=== Exercise details ===
Give back the line containing "has width=1502, height=797." along with every line after it, exactly, until the entries end.

=== Source data ===
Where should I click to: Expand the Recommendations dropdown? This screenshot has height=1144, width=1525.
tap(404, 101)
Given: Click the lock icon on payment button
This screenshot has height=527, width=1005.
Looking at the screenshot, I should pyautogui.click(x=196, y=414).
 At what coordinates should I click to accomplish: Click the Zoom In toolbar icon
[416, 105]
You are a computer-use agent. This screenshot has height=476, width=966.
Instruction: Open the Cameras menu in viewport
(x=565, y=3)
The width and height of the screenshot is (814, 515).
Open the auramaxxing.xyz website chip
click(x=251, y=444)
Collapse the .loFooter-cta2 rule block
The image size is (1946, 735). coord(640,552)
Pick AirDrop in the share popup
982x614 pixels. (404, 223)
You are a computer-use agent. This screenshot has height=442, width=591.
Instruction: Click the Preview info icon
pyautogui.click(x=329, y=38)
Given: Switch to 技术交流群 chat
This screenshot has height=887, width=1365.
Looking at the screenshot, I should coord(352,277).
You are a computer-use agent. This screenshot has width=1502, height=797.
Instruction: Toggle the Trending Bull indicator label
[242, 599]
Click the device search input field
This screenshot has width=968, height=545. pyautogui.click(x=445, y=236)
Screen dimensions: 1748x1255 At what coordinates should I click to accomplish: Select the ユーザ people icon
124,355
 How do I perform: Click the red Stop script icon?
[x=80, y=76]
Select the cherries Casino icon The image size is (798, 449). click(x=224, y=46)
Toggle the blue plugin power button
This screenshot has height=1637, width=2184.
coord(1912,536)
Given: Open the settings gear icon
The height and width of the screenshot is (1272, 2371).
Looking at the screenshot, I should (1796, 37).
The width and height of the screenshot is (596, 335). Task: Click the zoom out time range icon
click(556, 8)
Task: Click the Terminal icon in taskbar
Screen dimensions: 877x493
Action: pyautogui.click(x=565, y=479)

=== Response to this task ===
You are a computer-use agent. This screenshot has width=1502, height=797.
Instruction: Toggle the Trending Bull indicator label
[242, 599]
Click the device search input field
This screenshot has width=968, height=545. pyautogui.click(x=445, y=236)
Screen dimensions: 1748x1255 At what coordinates should I click to accomplish: Select the ユーザ people icon
124,355
 How do I perform: Click the red Stop script icon?
[x=80, y=76]
Select the cherries Casino icon The image size is (798, 449). click(x=224, y=46)
Toggle the blue plugin power button
This screenshot has height=1637, width=2184.
coord(1912,536)
Given: Open the settings gear icon
The height and width of the screenshot is (1272, 2371).
Looking at the screenshot, I should (1796, 37).
The width and height of the screenshot is (596, 335). Task: Click the zoom out time range icon
click(556, 8)
Task: Click the Terminal icon in taskbar
Screen dimensions: 877x493
Action: pyautogui.click(x=565, y=479)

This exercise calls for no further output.